> Extrait du document:
● ● ●

Voûte de la Libreria Piccolomini

Fresque

Inscriptions :

  • (à l’extrémité nord) : « PIO II PONT EX PIETATE PIVS III PONT MAX »
  • (à l’extrémité sud) : « PIVS III PONT MAX HAEC PERITIS MONIMENTA »

Sienne, Duomo, Libreria Piccolomini.

D’un point de vue architectural, la couverture de la salle est structurée par le long rectangle central de la voûte d’arêtes réduites, surbaissée et soutenue par une alternance de lunettes et de pendentifs.

Le décor extrêmement complexe de cette voûte s’inspire de celui de la Domus Aurea [1]La Domus aurea (la Maison dorée) est un palais digne des Mille et une Nuits que l’empereur Néron a fait construire pour son propre usage sur une immense étendue située dans l’enceinte des murs de Rome, proche du Colisée, à un emplacement où l’incendie de la ville avait libéré la surface nécessaire à sa construction. Ce palais, dont il subsiste une partie importante … Poursuivre de Néron, qui venait, à l’époque, d’être redécouverte et qui fut, pour les artistes, une véritable source d’inspiration.

Les longs côtés du rectangle central possèdent quatre lunettes dont la couleur dominante est le jaune d’or, et trois pendentifs à fond bleu. Quant aux petits côtés, ils sont accompagnés d’un seul pendentif jaune d’or et de deux lunettes à dominante rouge, solution qui a le mérite de préserver l’alternance du jaune avec une autre couleur malgré le nombre impair des structures porteuses des petit côtés. Les fonds de couleurs vives et flamboyantes sont couverts d’un réseau dense de grotesques à l’antique.

Le rectangle central est subdivisé en différents compartiments de format géométrique par des frises de style grec, le tout étant directement inspiré par la Voûte dorée et la Voûte aux stucs de l’immense palais impérial.

● ● ●

> Données sources:
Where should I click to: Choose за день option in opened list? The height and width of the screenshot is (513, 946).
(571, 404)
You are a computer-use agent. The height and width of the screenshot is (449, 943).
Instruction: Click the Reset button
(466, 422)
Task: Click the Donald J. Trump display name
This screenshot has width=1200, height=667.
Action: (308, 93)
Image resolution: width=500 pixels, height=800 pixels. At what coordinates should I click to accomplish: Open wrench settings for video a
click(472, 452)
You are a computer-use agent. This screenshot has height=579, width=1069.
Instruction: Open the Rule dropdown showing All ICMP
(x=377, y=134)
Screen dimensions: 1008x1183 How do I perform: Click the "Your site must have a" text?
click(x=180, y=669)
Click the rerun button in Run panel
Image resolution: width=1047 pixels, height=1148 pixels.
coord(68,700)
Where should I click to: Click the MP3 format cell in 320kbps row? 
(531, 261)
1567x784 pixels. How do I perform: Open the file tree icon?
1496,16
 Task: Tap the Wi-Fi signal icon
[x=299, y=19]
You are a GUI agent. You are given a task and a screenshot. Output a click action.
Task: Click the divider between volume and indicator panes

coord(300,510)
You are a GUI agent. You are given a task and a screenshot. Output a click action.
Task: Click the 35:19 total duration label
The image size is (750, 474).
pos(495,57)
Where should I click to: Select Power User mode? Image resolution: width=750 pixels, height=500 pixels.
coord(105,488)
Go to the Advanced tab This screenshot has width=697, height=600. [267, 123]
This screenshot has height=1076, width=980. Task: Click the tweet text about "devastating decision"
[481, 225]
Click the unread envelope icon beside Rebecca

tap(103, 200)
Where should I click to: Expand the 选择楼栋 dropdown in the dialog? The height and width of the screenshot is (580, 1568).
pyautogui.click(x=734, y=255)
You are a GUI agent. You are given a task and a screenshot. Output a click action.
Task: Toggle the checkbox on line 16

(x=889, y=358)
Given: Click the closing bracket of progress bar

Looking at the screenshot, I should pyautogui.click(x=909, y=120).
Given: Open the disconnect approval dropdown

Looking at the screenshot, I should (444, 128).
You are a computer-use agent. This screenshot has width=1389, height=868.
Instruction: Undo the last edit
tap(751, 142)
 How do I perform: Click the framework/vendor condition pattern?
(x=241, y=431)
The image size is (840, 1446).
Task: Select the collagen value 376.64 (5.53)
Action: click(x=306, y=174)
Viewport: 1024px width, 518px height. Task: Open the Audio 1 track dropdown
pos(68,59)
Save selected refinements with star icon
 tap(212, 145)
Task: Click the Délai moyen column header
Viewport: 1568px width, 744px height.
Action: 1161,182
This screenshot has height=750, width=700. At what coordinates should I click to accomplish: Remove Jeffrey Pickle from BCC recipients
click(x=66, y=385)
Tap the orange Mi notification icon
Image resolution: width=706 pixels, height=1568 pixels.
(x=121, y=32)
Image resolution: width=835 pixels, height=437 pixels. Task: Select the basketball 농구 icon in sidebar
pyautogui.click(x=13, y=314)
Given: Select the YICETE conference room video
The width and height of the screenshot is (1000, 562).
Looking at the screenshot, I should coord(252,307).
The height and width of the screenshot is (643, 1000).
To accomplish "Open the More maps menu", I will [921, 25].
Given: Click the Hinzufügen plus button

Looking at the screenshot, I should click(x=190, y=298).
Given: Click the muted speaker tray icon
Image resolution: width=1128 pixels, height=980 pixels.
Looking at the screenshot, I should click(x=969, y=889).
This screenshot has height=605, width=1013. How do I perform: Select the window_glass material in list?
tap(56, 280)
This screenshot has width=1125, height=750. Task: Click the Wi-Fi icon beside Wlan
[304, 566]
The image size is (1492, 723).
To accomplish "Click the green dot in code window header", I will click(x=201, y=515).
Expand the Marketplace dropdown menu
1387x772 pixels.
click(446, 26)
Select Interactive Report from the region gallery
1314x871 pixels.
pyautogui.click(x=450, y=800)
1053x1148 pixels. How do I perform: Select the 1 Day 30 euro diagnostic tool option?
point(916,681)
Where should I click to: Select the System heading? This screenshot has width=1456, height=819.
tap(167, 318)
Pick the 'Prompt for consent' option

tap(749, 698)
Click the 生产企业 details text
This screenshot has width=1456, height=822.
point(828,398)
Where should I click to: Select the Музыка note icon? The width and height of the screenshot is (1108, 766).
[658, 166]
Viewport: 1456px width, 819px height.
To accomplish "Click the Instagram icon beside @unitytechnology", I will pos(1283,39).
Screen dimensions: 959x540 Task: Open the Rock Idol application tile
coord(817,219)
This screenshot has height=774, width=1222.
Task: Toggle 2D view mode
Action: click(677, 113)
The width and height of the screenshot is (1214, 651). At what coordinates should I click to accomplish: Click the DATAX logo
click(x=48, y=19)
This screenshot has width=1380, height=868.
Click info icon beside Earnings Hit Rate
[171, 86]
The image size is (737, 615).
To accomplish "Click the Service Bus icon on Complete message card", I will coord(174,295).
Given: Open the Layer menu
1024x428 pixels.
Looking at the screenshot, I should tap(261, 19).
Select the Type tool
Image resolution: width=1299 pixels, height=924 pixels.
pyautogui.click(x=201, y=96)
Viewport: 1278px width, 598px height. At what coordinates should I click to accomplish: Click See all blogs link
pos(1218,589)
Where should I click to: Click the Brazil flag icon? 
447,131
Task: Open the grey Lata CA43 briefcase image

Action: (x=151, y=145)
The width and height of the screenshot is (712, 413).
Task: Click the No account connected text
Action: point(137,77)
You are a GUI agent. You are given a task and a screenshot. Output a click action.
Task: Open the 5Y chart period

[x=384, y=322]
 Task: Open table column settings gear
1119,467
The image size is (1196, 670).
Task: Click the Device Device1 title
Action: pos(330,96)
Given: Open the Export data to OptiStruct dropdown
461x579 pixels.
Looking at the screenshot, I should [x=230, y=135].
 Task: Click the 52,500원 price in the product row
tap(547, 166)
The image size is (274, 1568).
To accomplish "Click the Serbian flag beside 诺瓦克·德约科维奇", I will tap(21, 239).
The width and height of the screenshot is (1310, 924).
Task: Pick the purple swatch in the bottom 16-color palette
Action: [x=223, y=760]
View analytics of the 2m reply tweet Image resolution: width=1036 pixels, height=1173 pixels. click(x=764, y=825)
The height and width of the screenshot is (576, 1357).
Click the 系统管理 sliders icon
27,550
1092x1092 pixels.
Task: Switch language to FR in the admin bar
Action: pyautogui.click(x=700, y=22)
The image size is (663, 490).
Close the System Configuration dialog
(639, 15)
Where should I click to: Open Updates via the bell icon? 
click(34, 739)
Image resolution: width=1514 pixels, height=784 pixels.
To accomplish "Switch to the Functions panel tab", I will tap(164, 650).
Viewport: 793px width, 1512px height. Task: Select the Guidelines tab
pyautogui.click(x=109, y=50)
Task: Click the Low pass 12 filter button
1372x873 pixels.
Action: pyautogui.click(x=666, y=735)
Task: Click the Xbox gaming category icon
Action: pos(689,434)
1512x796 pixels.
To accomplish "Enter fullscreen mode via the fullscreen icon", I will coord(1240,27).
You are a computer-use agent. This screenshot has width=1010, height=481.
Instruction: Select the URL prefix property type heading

● ● ●

> Énoncé A: Citez le passage sur la voûte de la Libreria Piccolomini, depuis « D’un point de » jusqu'à « et de pendentifs. ».
> Énoncé B: Mettez sous forme de liste numérotée, s'il vous plaît, uniquement les lignes du listing allant de la ligne contenant « Where should I click to: Select Power » jusqu'à la ligne contenant « tap(751, 142) », ces deux lignes comprises. Omettez les lignes vides.

> Corrigé A:
D’un point de vue architectural, la couverture de la salle est structurée par le long rectangle central de la voûte d’arêtes réduites, surbaissée et soutenue par une alternance de lunettes et de pendentifs.

> Corrigé B:
1. Where should I click to: Select Power User mode? Image resolution: width=750 pixels, height=500 pixels.
2. coord(105,488)
3. Go to the Advanced tab This screenshot has width=697, height=600. [267, 123]
4. This screenshot has height=1076, width=980. Task: Click the tweet text about "devastating decision"
5. [481, 225]
6. Click the unread envelope icon beside Rebecca
7. tap(103, 200)
8. Where should I click to: Expand the 选择楼栋 dropdown in the dialog? The height and width of the screenshot is (580, 1568).
9. pyautogui.click(x=734, y=255)
10. You are a GUI agent. You are given a task and a screenshot. Output a click action.
11. Task: Toggle the checkbox on line 16
12. (x=889, y=358)
13. Given: Click the closing bracket of progress bar
14. Looking at the screenshot, I should pyautogui.click(x=909, y=120).
15. Given: Open the disconnect approval dropdown
16. Looking at the screenshot, I should (444, 128).
17. You are a computer-use agent. This screenshot has width=1389, height=868.
18. Instruction: Undo the last edit
19. tap(751, 142)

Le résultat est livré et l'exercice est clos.